Os sintomas mais comuns da alergia a cosméticos são eritema (vermelhidão) no local, acompanhado de prurido (coceira) e inchaço, podendo chegar até à formação de bolhas. Às vezes o uso de um produto pode apresentar algum desses sintomas e ser apenas uma sensibilidade dos primeiros contatos com um ingrediente. Dependendo da extensão do quadro, apenas a suspensão já irá reverter a situação. Mas, em outros casos, é importante ir ao médico para indicação de tratamento com cremes e pomadas ou até mesmo antialérgicos via oral.

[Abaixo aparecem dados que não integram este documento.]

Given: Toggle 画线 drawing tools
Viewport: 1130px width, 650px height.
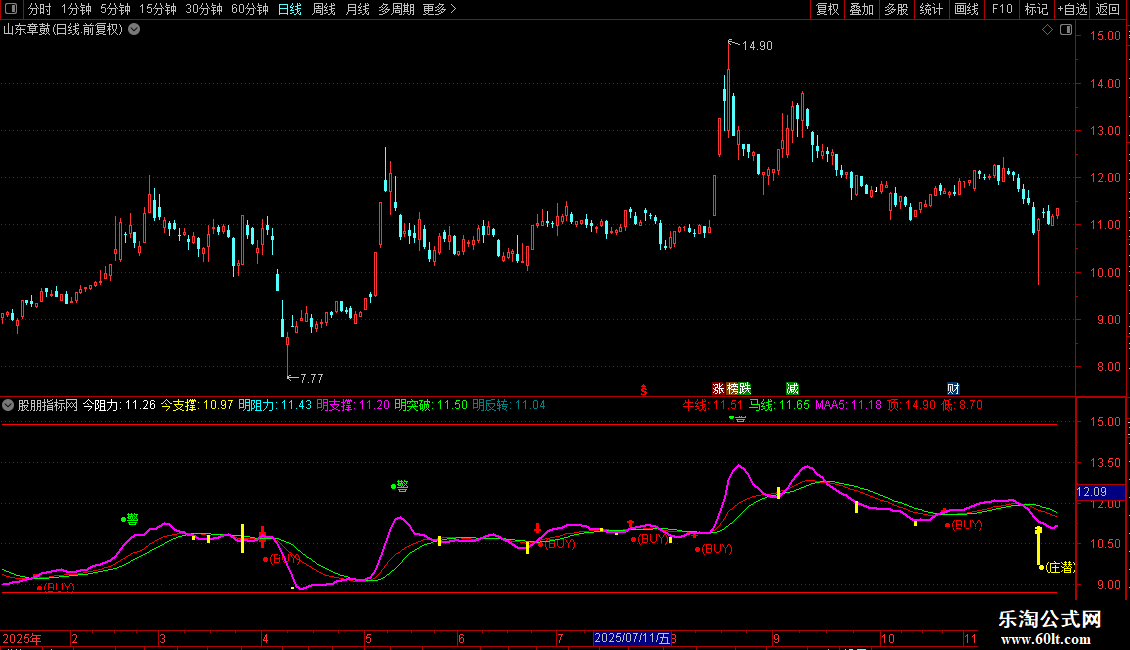Looking at the screenshot, I should point(966,10).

“Há dois tipos de reações da pele nestes casos: a dermatite de contato irritativa, que é quando a pessoa usa o produto e a pele fica irritada imediatamente, resultando em coceira e queimação; e a dermatite de contato por hipersensibilidade, que é a sensibilização alérgica e não depende de ação irritante ou tóxica do produto. Os sintomas nestes casos são vermelhidão, inchaço, formação de bolhas e até a descamação da pele”.
Para quem tem ou já teve problemas com cosméticos, o mercado tem investido em produtos hipoalergênicos, que raramente produzem reações alérgicas ou irritantes. A médica destaca outras dicas para quem não quer correr riscos. “Com certeza nenhuma mulher espera ter alguma reação alérgica aos cosméticos ao longo da vida. Então é preciso levar algumas questões em consideração, como ver se o produto é certificado pela Agência Nacional de Vigilância Sanitária (Anvisa), se está na validade e guardá-lo em lugar fresco e protegido da luz solar. E uma coisa muito importante que digo às minhas pacientes é não compartilhar maquiagem com outras pessoas”, finaliza Dra. Grazielle.